◆ Text ◆
§
Zabbix: adding items make agents not available

zabbix

Zabbix version: 3.0.3 (zabbix-server-mysql)

OS: Ubuntu 14.04 Trusty

Number of hosts (enabled/disabled/templates): 28 / 0 / 57

Number of items (enabled/disabled/not supported): 1349 / 161 / 47

Number of triggers (enabled/disabled): 902 / 39

Required server performance, new values per second: 22.86

Zabbix server config:


StartPollers=5
StartPollersUnreachable=2
StartTrappers=5
StartDiscoverers=3
StartHTTPPollers=5

I have template with 3 items like this: net.tcp.port[<IP>,3128]. Template is applied to 10 servers.

Here is problem: when I enable this items, events like zabbix-agent on <hostname> is not available for 2 minutes start to randomly appear on 10 hosts where template is applied. Values on graph "Zabbix Server Preformance" (that represents ), representing zabbix[wcache,values], start going down from 19-19.5 to 16-17. Values representing zabbix[queue] stay at 0 as before.
§
◆ Source data ◆
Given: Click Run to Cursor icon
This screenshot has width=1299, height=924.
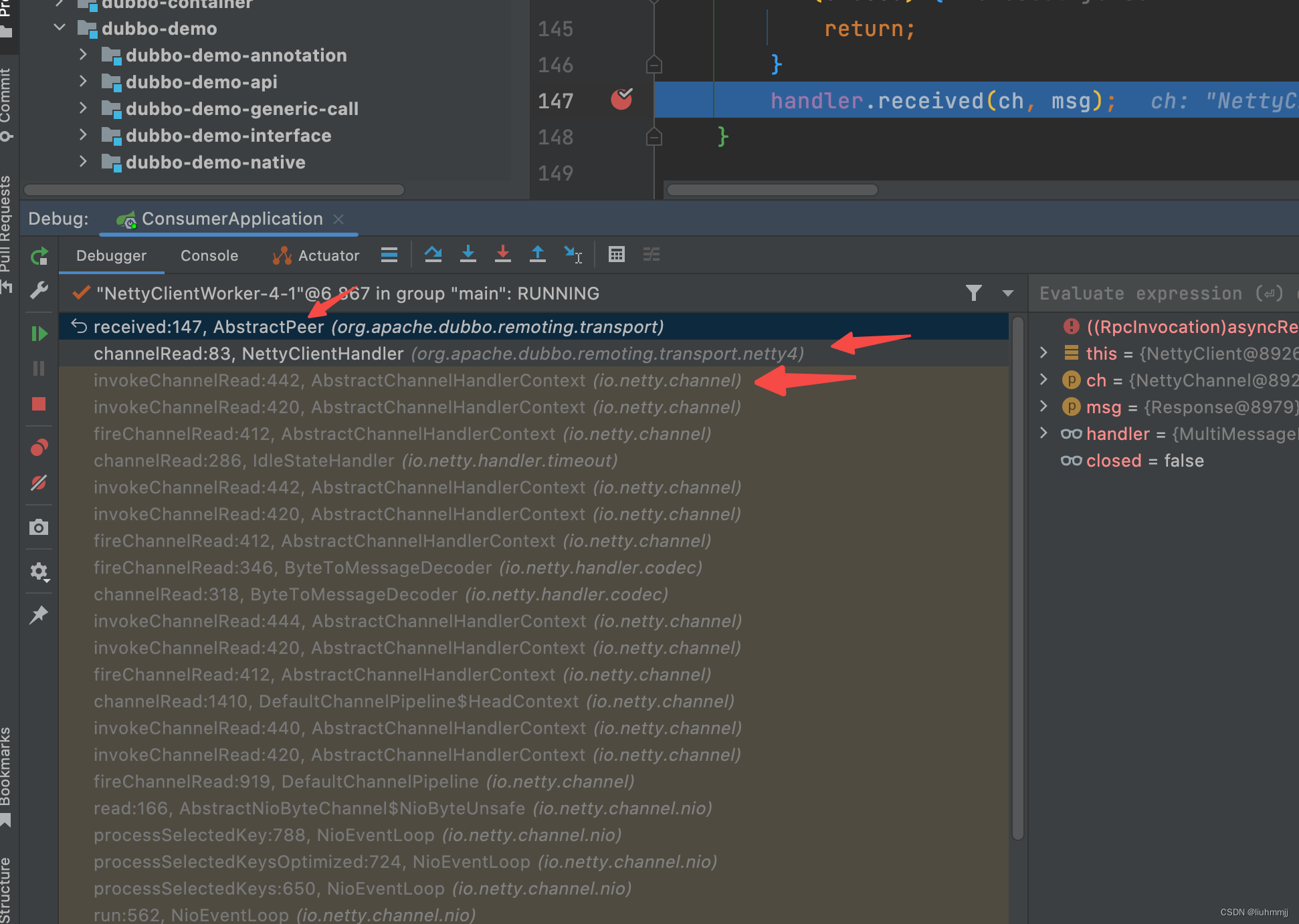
§
◆ Direction ◆
Extend the Zabbix post about agents becoming unavailable after items are added, picking up right after its final sentence.

◆ Response ◆
When I disable items, problem disappears.

Zabbix server is not overloaded by I/O or CPU, there is plenty of free memory. Doesn't seem as hardware performance issue. Zabbix agents on hosts are available, I check it with nc -vz <hostname> 10050.

Nothing abnormal appears in server log or agents logs on this 10 hosts.

I tried increasing ulimit -n for zabbix server process, it was increased: cat /proc/<zabbix_worker_pid>/limits now shows Max open files 10240 10240 files. Didn't help.

I tried increasing number of StartPollers to 10 and 15 – didn't help either.

What is happening to server?

UPD:

Items type: Zabbix agent

All systems are rinning Linux ubuntu 14.04 trusty

Agents on hosts run 3 listeners, 1 collector and 1 active checks process.

For 7 of this 10 hosts zabbix_get -s <host> -t net.tcp.port[<IP>,3128] works instantly for all 3 items, on other 3 hosts it works for about 3 seconds and returns 0(monitored IPs are not available from that 3 hosts).

Best Answer

Finally:

If:

  • timeout on both agent and server are the same (default: timeout = 3)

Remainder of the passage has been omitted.